ロシア “東部マリウポリの避難ルート設置”も住民避難に懸念

ウクライナへの侵攻を続けるロシアは、軍事作戦の重点を移すとした東部での攻勢を強める一方、国連などの関係機関を参加させる形で東部マリウポリの住民の避難ルートを設けると発表しました。
一方、ウクライナのゼレンスキー大統領は、ロシア軍が住民の避難を妨害していると批判していて、避難が実現するかどうか注目されます。

ロシア国防省は31日、ウクライナ東部にあるウクライナ軍の複数の燃料基地を巡航ミサイルで破壊したと発表するなど、軍事作戦の重点を移すとした東部での攻勢を強めています。

東部ルハンシク州のガイダイ知事は、NHKのインタビューに対し、「砲弾が民家や幼稚園などを直撃し、戦闘が行われている場所では遺体を収容することさえできない」と述べ、ロシア軍が市民を巻き添えにする無差別攻撃を続けていると非難しました。

こうした中、西部リビウではロシア軍との戦闘で死亡した地元出身の兵士などの葬儀が行われ、遺族や市民たちがひつぎに花を手向けて兵士たちの死を悼んでいました。

一方、戦闘が続く東部の要衝マリウポリでの住民の避難についてロシア国防省は31日、フランスのマクロン大統領とドイツのショルツ首相からの要請に基づき、「人道回廊」と呼ばれる避難ルートを日本時間4月1日の午後4時から設置すると発表しました。

ロシア側は、避難ルートの設置には国連難民高等弁務官事務所と、ICRC=赤十字国際委員会も参加する予定だとしています。

赤十字国際委員会は、すでに支援物資や医療品を準備して現地に向かっていると明らかにしたうえで、避難が円滑に行われることが重要だと訴えています。
しかしゼレンスキー大統領は3月31日、ベルギーの議会で行ったオンライン形式の演説で、「マリウポリは3週間にわたり完全に包囲されていて、ロシア軍は街への入り口をすべて閉じている。
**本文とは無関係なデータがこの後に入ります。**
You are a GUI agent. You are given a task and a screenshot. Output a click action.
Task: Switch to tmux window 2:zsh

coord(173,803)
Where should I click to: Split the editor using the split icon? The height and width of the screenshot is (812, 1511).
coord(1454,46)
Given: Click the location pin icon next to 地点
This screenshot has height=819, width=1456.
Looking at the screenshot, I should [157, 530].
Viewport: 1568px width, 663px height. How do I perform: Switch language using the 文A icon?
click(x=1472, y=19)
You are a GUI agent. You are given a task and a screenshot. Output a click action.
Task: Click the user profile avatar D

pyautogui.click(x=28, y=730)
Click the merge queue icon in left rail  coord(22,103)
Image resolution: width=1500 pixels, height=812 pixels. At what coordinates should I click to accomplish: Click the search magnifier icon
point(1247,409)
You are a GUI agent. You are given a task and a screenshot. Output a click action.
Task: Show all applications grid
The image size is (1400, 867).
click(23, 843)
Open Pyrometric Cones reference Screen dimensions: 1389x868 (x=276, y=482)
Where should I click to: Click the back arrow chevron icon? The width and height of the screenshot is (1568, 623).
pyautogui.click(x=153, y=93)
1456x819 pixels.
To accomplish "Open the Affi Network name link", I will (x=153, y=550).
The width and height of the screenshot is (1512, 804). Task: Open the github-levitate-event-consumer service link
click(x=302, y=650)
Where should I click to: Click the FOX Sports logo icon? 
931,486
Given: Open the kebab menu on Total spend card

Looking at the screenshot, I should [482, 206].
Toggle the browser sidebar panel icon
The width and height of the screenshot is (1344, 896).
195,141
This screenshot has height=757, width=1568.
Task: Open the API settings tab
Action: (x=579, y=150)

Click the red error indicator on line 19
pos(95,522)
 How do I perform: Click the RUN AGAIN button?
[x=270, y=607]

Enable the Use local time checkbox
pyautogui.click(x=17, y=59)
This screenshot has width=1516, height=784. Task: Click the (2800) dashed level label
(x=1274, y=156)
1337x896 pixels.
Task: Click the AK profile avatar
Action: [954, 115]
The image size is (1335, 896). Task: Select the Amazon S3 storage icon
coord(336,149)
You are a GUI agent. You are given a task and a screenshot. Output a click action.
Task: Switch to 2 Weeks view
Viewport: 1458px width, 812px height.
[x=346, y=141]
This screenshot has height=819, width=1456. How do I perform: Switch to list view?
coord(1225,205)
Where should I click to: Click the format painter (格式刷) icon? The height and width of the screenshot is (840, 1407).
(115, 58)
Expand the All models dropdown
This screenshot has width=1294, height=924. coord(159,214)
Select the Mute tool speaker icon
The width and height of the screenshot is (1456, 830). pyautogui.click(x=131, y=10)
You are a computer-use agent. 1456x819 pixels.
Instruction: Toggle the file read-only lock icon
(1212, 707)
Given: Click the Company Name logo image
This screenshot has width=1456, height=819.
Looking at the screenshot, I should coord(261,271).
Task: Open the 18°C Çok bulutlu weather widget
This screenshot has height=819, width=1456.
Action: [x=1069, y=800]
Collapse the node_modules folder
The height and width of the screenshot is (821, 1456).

食料も水も医療品もない。生命を維持するためのものは何もない」と述べ、ロシア軍が住民の避難を妨害していると批判していて、避難が実現するかどうか注目されています。

激戦地イルピンの様子

ウクライナの首都キーウ(キエフ)の北西に隣接し、首都をめぐる攻防で激しい戦闘が行われたイルピンには、ウクライナが奪還したと発表してから、複数の海外メディアが取材に入っています。

ロイター通信が配信した現地の映像からは多くの建物が激しく壊れ、焼けて崩れているほか、戦車などが路上に放置されている様子が確認できます。

また、ウクライナの警察が不審な人物がいないか警戒にあたる様子や放置された車に爆発物などが仕掛けられていないか調べる様子なども捉えられています。

イルピンの住民は「攻撃が続いていたので、怖くて避難できなかった。3月初めには水、電気、ガスが寸断され、これまで人道支援を受けることができなかった。近所では、12歳の子どもを含む家族が攻撃によって亡くなった。ウクライナ軍を見たときはうれしかった」と話していました。